Капитан Нихиль остался при штабе, а Славороссов и Гурехин с целой кучей разноцветных бумажек отправились в политотдел для дальнейшего оформления.
– Ксаверий Гурехин, – шпак протянул Харитону узкую ладонь.
Харитон мрачно окинул взглядом своего нового командира и ответно протянул руку. Пожатие шпака оказалось неожиданно сильным и горячим, словно в его малохольном теле пряталась печка, и с души у Харитона немного отлегло, точно они успели подружиться и сполна узнать друг о друге через это короткое, живое пожатие.
В политотделе перечитали их бумажки и отправили в хозяйственную часть, там проверили командировочные, но этого оказалось мало – нужно было еще взять специальное отношение из политотдела о том, чтобы Гурехина приняли на довольствие.
– Эх ты, горе луковое, и фамилия у тебя такая же… – обескураженный и злой, Харитон бросился обратно в политотдел за отношением, но выяснилось, что еще нужна гербовая печать.
До вечера Славороссов и Гурехин ожидали начальника хозчасти, изнывая под натиском ранней жары: бюрократы из штаба округа заявили, что нужны еще и аттестаты на все дни их командировки, о сроках которой ни тот, ни другой не имели ни малейшего понятия.
– Тыловая сволочь, – цедил сквозь зубы Харитон, – на передовую бы их, чтобы землю зря не засирали.

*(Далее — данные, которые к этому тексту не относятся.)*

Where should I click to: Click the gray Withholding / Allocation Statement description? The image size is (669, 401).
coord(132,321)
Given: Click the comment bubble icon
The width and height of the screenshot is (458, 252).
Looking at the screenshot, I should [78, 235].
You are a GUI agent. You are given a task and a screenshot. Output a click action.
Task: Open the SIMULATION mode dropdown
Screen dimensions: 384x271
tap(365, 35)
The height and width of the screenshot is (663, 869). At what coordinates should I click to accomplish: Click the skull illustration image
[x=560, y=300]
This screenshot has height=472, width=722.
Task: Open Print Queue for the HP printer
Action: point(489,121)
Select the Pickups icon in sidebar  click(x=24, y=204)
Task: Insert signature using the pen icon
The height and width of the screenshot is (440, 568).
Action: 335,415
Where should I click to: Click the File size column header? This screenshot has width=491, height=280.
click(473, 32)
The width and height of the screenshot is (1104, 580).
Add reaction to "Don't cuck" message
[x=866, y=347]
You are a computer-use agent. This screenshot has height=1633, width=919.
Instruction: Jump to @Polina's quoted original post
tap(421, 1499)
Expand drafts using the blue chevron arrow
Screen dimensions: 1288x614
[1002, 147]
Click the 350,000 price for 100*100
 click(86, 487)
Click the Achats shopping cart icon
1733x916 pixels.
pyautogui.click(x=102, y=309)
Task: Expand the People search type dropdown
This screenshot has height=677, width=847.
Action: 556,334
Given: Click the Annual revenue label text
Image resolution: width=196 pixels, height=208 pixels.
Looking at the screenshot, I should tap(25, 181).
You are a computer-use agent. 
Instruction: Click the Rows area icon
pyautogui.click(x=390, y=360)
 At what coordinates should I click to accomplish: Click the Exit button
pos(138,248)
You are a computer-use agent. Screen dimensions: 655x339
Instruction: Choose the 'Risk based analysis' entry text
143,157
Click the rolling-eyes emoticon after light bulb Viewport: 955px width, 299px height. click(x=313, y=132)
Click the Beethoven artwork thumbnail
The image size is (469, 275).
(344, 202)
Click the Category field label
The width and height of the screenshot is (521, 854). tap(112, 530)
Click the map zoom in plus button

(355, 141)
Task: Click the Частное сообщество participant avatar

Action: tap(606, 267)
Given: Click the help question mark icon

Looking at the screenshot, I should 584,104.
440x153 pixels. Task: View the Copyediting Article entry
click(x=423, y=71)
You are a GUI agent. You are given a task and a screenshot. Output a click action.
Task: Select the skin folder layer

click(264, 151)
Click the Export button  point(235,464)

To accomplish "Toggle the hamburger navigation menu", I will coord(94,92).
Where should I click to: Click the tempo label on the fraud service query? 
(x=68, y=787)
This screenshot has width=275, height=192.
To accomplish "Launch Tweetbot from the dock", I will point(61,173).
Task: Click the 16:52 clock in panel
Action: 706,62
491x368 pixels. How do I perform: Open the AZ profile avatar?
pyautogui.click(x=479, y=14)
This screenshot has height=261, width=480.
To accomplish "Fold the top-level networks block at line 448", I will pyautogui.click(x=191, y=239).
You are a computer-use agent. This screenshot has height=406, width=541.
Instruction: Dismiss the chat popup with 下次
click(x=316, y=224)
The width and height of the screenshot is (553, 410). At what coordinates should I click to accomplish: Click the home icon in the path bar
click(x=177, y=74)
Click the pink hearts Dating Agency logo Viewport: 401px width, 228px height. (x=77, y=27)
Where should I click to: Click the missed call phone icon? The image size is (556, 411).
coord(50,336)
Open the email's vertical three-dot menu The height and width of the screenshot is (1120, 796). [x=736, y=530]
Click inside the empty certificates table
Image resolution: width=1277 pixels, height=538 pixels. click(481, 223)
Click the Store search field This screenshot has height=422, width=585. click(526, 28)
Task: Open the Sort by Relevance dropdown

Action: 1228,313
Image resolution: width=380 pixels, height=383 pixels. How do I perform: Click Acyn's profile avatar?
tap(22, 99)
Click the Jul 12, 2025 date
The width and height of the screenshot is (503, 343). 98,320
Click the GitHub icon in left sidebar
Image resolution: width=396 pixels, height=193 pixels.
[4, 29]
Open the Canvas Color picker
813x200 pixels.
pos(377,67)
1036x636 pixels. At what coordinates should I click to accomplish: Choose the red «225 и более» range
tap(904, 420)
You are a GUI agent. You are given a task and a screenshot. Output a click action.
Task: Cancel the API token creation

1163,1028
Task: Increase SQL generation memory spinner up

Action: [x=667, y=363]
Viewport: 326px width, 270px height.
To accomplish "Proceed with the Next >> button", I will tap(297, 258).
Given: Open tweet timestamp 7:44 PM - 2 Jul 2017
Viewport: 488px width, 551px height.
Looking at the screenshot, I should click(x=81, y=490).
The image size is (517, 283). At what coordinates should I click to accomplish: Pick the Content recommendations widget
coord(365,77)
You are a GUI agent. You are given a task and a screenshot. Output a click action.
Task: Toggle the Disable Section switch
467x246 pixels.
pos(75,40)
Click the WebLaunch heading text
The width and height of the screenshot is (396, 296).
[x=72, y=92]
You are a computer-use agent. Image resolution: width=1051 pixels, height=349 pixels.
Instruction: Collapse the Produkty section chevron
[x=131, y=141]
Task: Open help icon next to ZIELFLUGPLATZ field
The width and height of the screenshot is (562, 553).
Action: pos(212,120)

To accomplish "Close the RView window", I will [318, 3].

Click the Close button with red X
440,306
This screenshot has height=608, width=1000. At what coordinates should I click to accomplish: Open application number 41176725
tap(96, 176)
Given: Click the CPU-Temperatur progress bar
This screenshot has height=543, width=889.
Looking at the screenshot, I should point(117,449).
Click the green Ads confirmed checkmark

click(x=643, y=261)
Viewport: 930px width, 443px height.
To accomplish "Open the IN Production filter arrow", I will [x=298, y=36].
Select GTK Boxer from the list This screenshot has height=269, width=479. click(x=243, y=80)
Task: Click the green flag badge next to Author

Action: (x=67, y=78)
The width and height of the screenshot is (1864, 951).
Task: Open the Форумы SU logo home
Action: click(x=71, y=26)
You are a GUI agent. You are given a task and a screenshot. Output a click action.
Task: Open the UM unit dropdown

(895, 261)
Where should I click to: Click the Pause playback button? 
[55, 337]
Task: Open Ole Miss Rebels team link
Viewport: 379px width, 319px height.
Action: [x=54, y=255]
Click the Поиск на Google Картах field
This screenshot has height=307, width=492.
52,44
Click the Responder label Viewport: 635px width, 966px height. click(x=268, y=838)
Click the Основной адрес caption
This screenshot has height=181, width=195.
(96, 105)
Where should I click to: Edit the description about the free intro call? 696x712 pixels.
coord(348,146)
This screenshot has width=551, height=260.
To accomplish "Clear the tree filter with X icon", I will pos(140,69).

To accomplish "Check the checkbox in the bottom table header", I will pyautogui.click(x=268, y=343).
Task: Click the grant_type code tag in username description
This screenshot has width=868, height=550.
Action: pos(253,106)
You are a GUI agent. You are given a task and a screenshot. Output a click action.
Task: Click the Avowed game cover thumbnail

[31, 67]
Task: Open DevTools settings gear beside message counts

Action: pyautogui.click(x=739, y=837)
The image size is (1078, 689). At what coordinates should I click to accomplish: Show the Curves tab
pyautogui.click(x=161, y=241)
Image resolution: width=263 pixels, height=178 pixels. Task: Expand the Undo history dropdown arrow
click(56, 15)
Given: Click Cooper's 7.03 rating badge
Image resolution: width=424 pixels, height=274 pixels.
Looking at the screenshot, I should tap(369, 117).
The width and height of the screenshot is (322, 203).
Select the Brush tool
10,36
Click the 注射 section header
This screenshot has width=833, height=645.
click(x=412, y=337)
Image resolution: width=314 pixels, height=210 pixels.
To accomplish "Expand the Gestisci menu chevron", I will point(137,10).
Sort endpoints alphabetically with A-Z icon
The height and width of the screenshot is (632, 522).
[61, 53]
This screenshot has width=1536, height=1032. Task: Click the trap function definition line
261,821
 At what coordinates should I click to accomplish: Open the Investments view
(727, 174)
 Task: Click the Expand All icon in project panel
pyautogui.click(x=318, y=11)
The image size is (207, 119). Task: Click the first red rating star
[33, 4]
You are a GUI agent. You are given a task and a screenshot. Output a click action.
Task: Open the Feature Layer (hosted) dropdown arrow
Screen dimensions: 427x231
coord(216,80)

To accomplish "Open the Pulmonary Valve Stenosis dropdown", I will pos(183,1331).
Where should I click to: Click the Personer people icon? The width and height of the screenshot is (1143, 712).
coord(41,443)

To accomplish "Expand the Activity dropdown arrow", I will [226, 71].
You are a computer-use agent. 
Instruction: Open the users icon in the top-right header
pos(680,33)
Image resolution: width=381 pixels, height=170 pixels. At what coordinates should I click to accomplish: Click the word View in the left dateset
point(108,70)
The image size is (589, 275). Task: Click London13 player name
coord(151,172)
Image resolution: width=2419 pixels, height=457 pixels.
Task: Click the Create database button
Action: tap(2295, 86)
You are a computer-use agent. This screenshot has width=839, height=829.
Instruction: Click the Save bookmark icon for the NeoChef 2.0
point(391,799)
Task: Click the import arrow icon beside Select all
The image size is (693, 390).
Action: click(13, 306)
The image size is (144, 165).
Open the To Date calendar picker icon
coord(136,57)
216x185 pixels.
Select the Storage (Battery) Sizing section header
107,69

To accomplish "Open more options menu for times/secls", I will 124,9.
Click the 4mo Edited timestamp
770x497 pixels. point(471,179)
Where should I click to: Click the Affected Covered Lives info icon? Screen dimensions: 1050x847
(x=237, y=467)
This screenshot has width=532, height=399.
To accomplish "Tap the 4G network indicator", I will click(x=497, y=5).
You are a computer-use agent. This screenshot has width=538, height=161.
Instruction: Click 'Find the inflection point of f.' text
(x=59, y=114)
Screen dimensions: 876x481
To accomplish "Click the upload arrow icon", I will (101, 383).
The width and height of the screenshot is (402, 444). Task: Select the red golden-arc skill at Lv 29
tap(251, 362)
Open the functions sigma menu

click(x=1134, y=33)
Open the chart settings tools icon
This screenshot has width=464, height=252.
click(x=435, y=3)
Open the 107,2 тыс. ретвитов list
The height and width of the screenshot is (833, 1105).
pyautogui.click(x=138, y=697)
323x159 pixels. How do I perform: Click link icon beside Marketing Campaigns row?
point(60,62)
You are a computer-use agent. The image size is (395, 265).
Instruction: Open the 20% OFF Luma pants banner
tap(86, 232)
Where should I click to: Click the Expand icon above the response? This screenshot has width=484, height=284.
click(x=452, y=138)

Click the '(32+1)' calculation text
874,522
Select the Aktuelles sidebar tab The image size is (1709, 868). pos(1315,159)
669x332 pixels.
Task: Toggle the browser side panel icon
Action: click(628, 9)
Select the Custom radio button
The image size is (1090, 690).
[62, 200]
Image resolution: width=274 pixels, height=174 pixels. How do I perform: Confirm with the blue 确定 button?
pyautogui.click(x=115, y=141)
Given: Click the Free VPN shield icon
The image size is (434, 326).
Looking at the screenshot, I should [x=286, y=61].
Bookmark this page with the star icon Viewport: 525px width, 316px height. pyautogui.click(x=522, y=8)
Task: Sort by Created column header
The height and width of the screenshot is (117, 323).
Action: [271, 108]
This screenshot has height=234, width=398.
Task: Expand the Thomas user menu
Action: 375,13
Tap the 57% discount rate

Наконец они получили аттестаты, командировочные удостоверения и отношения и плюс талоны на питание в офицерской столовой. Их предстояло обменять уже в столовой на другие точно такие же, только синие. На складе Гурехину выдали офицерское снаряжение: шинель, гимнастерку, галифе, фуражку, портупею, командирский свисток и красноармейскую книжку без записей. На вокзале Гурехину и Славороссову выписали транспортные предписания, и они побежали искать эшелон, идущий через Польшу на Берлин.